Winter Roasted Tomatoes
from Alice Waters The Art of Simple Food
It’s the third week of May, but where I live in the PNW, for some reason we still haven’t had a night over 50 degrees this month, so my tomatoes still sit under grow lights in the steam pipe distribution trunk. Point being, homegrown tomatoes are a ways away still, and it’s a rainy day here, so I thought I’d try a recipe from Alice Waters The Art of Simple Food called “Winter Roasted Tomatoes.” Ok, it’s less a recipe than a treatment, like one of those things The New York Times calls a “Recipe without a Recipe.”

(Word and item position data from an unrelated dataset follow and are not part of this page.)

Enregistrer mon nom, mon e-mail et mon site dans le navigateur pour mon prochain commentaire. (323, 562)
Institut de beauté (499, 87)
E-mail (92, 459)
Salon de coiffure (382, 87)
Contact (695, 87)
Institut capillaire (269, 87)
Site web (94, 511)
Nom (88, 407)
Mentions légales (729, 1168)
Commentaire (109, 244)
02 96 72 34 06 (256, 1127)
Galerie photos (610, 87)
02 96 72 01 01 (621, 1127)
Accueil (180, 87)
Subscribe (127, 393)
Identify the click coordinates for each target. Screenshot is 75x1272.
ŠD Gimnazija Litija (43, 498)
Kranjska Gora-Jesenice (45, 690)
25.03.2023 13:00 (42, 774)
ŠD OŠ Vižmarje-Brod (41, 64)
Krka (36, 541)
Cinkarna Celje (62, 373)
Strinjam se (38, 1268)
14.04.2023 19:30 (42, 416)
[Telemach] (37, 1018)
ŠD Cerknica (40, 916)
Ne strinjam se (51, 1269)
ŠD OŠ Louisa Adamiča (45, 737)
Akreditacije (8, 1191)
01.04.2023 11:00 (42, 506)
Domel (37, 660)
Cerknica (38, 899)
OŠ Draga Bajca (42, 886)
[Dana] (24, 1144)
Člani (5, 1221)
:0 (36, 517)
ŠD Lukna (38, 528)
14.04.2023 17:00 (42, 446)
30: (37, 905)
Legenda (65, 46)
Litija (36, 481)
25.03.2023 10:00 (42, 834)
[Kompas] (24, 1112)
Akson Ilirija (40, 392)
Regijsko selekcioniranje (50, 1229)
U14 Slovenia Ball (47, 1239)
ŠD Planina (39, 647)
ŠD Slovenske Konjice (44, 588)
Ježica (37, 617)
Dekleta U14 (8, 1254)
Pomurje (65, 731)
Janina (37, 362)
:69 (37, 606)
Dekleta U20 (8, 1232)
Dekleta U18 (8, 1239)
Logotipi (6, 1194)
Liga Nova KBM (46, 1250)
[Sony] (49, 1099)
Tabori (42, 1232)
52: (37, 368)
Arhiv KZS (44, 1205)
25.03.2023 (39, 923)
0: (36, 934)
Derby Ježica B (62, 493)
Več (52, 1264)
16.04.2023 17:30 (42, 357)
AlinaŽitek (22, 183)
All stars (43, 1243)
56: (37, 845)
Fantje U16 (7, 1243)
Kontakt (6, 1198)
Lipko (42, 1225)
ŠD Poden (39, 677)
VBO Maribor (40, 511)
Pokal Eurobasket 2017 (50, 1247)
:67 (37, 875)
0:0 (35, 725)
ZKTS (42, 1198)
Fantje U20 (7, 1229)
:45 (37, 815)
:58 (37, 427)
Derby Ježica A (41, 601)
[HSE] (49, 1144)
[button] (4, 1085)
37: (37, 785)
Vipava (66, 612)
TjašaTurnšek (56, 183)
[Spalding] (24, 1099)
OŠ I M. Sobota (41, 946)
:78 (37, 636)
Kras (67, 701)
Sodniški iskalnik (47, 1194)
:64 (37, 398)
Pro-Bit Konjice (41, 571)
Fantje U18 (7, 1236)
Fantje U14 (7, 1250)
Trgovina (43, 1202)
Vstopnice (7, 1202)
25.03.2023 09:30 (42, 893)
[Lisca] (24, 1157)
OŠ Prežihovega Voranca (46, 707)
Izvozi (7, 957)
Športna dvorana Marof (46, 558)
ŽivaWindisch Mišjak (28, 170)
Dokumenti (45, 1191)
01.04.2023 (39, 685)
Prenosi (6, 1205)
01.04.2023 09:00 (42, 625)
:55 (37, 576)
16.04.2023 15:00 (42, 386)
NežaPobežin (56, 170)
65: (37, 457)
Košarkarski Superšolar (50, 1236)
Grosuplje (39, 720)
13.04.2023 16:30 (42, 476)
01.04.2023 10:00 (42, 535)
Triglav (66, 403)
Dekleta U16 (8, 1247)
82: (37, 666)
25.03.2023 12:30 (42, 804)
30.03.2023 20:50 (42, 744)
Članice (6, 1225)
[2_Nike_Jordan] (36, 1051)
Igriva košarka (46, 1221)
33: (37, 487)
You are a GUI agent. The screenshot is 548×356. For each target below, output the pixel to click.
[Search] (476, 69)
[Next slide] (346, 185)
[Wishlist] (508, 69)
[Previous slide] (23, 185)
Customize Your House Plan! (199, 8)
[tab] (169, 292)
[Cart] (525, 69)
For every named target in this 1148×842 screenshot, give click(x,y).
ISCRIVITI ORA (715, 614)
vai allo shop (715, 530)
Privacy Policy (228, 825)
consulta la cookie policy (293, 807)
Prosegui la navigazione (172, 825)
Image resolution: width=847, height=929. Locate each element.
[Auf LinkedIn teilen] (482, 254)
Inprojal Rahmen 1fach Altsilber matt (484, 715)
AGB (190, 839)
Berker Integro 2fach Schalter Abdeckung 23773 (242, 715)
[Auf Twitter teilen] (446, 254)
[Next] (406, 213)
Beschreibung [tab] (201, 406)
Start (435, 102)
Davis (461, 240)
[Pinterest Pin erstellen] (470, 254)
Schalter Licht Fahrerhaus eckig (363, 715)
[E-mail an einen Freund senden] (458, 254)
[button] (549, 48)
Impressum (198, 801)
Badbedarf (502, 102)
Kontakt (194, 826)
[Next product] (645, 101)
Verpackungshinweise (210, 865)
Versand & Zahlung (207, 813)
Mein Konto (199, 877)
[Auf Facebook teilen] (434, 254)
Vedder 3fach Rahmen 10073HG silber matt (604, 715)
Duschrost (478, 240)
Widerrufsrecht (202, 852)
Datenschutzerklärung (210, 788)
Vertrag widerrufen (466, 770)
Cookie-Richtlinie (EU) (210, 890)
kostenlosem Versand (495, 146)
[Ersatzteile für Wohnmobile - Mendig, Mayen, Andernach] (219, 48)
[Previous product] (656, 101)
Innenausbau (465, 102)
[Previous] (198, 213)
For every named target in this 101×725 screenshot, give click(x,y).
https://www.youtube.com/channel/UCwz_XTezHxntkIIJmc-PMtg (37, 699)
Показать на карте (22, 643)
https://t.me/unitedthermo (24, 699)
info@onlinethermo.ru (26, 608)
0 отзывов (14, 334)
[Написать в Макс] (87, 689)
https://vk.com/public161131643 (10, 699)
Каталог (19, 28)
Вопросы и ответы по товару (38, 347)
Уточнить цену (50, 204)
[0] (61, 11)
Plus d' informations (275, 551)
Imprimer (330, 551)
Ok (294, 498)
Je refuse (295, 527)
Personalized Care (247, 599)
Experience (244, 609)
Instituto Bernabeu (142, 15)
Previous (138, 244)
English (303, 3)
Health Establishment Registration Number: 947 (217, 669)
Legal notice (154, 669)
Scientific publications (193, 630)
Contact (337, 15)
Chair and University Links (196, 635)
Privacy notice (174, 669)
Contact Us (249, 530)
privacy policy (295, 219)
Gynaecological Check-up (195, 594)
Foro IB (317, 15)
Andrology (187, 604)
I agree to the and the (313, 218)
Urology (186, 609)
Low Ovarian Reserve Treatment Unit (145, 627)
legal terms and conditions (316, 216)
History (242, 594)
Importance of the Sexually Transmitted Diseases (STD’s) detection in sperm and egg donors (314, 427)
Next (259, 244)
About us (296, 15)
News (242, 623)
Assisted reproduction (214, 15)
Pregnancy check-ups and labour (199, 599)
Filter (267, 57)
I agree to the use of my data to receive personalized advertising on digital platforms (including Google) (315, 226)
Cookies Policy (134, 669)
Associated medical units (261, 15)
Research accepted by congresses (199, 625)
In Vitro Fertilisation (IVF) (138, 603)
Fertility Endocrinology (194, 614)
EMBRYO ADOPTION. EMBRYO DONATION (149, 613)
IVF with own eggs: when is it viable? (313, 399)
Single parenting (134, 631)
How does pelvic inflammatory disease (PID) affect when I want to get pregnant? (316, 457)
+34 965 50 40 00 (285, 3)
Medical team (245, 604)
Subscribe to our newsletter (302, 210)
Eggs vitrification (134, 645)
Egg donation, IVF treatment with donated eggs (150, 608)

This doesn’t really need to be made in Winter. Really any day when you can’t get in-season, or won’t get out-of-season tomatoes. But I wouldn’t make them on a warm day as your oven will be on for 4-5 hours, albeit fairly low.
I just saw a Target ad that tried to pitch that the security cameras in the self-checkout line are a cool fun way to check your hair and your outfit and your makeup, that we should embrace the surveillance because as long as we can see ourselves on camera it’s fun, right? We all of us clearly love filming ourselves, so Target filming us in the self-checkout is the same, right? Had folks singing and dancing and checking themselves out in the cameras put to Michelle Branch’s “Everywhere” but with the lyrics changed to be about how much fun it is to see ourselves in the security footage. Target: Selfies Welcome. I’m just saying.
It takes some time to cook this, so let’s go.
Winter Roasted Tomatoes
Set oven to 275 degrees.
Ingredients:
Olive oil
1 yellow onion
3-5 cloves garlic
Big can whole tomatoes (28 oz)
Fresh herbs, such as thyme, oregano, basil, rosemary, marjoram
Directions:
Pour a few glugs of olive oil into the bottom of a wide, shallow earthenware dish, casserole, etc., and spread it around so you have a nice coating. (I don’t have a large shallow earthenware dish, but my shallow enameled cast iron worked great. Don’t use non-enameled cast iron, though.) Dice up an onion and layer it on top of the olive oil. Slice up 3-5 garlic cloves, and scatter on the onions. Sprinkle with fresh herbs such as marjoram, oregano, basil, rosemary. I used oregano and rosemary, and kept the rosemary sprigs whole for ease of retrieval. Season with salt.
Strain a large can of whole peeled tomatoes. Save the tomato juice for another use, or drink. Salut!
Place the whole tomatoes on top of the diced onions, garlic, and herbs. Season again with more salt, pepper, and a pinch of sugar. You’re just layering everything.
Place uncovered in oven and bake at 275 for 4-5 hours. (I did 4:15.) No stirring or monitoring necessary. Just walk away, clean your house, plant your tomatoes, mow the lawn, do the laundry, watch Once Upon a Time in America, do you.
When you remove from the oven, fish out large sprigs of herbs if you used them. Smash the tomatoes down, and stir everything into the oil, onions, and garlic. Taste and adjust for seasoning.
Waters says to serve as a sauce with warm noodles, polenta, atop fish, or simply with toasted bread.
Holy cow, this is good. The onions caramelize, the tomatoes are rich and jammy, the oil infuses with all herbs, which somehow manage not to burn. Absolutely incredible. Makes about enough to sauce two dinner portions of pasta. I can also see adding chopped olives to do the spooning over bread option. Can almost certainly be made ahead of time for that. So easy, so flipping good.
Waters, Alice. The Art of Simple Food. New York, Clarkson Potter, 2007.